→ EXERCISE DIRECTIONS
Wherever "computer" appears in a line of the listing, report that line.

→ EXCERPTED DATA
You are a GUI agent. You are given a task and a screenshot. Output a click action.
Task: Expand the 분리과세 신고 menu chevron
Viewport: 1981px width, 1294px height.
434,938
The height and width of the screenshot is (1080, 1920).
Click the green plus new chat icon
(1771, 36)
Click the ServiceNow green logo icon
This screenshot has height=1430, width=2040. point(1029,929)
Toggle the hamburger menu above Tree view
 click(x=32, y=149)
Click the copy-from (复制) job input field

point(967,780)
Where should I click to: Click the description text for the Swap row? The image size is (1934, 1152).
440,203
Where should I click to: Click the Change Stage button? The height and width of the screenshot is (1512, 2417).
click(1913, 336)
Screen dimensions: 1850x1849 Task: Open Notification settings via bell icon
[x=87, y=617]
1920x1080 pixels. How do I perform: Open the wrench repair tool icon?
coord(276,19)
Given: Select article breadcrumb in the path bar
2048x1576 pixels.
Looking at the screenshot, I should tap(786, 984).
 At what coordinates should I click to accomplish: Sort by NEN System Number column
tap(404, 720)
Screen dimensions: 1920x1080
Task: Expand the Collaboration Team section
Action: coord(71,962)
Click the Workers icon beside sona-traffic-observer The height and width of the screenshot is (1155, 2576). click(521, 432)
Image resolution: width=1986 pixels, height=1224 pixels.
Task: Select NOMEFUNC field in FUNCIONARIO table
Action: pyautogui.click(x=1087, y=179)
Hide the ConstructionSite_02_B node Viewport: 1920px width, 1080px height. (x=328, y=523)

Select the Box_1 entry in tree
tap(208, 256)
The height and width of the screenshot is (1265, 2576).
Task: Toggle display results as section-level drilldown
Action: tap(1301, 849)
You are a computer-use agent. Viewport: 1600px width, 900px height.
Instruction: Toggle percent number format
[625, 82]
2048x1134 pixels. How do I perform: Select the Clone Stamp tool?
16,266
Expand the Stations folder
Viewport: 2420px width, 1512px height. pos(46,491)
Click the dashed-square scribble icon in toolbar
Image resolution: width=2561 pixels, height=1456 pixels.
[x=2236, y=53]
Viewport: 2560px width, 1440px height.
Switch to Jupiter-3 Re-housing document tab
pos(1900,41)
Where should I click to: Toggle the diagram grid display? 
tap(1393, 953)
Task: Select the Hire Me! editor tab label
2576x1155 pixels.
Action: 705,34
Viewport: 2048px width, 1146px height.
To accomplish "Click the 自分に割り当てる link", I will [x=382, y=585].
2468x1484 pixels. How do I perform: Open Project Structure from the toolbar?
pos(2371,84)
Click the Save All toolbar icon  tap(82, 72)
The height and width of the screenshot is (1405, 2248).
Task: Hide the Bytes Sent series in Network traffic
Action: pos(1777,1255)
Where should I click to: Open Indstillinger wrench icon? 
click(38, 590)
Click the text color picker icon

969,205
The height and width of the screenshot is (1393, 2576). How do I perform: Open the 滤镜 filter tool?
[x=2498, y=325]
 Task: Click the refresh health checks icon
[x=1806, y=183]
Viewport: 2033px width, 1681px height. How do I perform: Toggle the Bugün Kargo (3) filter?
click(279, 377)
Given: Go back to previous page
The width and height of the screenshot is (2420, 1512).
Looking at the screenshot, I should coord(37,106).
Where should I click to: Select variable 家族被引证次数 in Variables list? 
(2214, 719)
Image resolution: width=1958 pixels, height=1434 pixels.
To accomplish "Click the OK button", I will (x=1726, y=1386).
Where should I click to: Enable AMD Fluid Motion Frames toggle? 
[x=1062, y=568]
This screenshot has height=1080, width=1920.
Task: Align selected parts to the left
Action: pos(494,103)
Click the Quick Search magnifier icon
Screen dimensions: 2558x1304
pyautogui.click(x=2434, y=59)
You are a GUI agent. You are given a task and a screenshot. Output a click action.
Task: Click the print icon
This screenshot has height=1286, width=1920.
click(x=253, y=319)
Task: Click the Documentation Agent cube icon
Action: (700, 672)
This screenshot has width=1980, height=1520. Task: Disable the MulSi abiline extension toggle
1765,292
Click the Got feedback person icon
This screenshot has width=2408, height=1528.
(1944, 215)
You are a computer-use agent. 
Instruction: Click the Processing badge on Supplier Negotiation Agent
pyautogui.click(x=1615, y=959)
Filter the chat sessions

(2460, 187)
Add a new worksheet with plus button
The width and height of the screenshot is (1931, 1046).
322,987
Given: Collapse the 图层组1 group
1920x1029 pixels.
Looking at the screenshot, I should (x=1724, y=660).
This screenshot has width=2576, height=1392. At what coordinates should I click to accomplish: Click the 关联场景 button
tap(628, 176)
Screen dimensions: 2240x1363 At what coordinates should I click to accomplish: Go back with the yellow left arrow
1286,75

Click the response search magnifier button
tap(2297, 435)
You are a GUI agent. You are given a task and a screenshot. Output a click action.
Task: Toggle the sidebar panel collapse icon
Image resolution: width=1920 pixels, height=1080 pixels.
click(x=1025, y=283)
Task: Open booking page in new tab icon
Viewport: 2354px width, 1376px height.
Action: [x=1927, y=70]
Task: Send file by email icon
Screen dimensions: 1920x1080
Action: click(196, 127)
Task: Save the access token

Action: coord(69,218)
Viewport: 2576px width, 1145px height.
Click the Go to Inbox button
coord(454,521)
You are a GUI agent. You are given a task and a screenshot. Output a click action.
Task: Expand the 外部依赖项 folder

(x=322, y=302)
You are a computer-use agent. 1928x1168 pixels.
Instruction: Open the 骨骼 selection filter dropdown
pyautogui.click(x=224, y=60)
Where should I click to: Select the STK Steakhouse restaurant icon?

→ WRITTEN SOLUTION
You are a computer-use agent. Viewport: 1600px width, 900px height.
You are a computer-use agent. 
You are a computer-use agent. 1928x1168 pixels.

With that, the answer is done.